Buying with a friend is usually done as a tenants-in-common purchase, allowing two or more people to own interest in a property, either in equal or unequal shares.
Some of the advantages of purchasing as tenants-in-common include sharing the costs of the initial purchase and ongoing costs including loan repayments, maintenance and upkeep costs, property management fees. Another benefit is the ability to sell your share or leave your share to whoever you choose.
Lenders may allow you to mortgage each share of the property independently, ensuring other co-owners have no obligation to pay a mortgage that is only over another owner’s share of the property. However, some lenders don’t allow these types of mortgages and will issue one mortgage over the property, meaning each party is responsible as co-borrowers.
As a co-borrower, you’ll be legally responsible for the whole debt if the other person doesn’t make repayments on the loan, not just your share. If neither of you can pay the debt, you’ll probably end up with a default listing on your credit report. That can make it tough to borrow money in the future.

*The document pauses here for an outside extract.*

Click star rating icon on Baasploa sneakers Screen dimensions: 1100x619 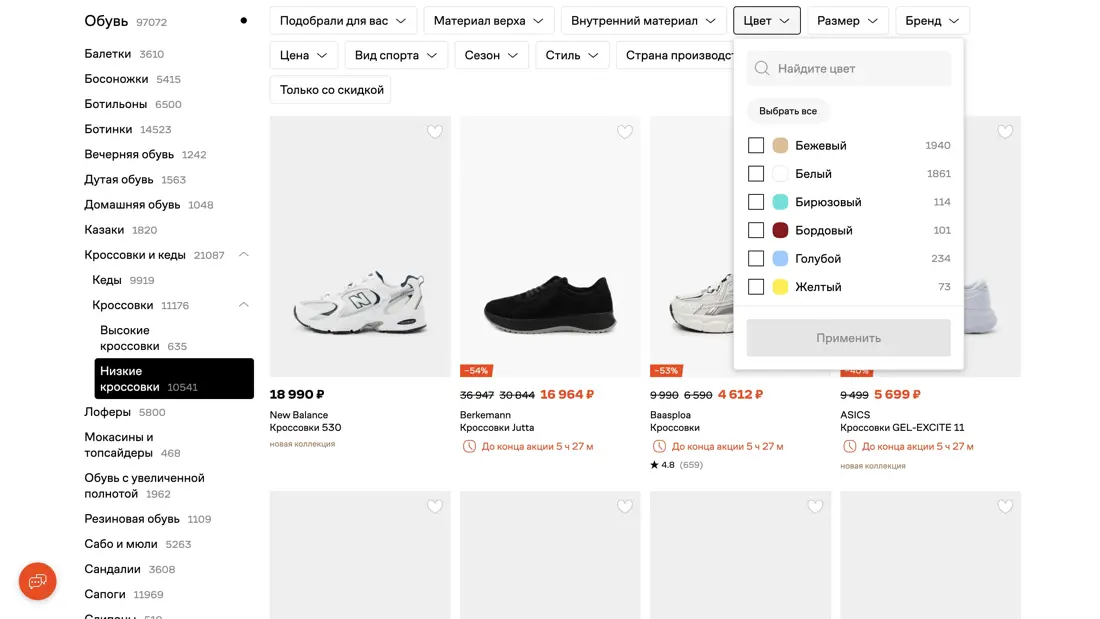654,465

Entering into a financial agreement, regardless of how good the relationship, can be difficult to manage. It is best to do some thorough legal investigation before you commit to buying property with a friend. One approach is to develop a Co-Ownership Agreement with a solicitor. These agreements can set out the terms of on-selling shares in the property, proportion of ownership and liability for costs such as the mortgage, maintenance and upkeep. You should also consult a solicitor independently to ensure your legal rights are protected.
It sounds more complex than traditional property purchases, and it is, but buying property with friends has proven really effective for many women. And don’t forget, if you’re a first home buyer, you may still be eligible for the First Home Owners Grant (FHOG), but you’ll need to check your eligibility. Generally, all people purchasing the property will need to be eligible for the FHOG, however only one amount of $7000 will be issued per property. Worth investigating!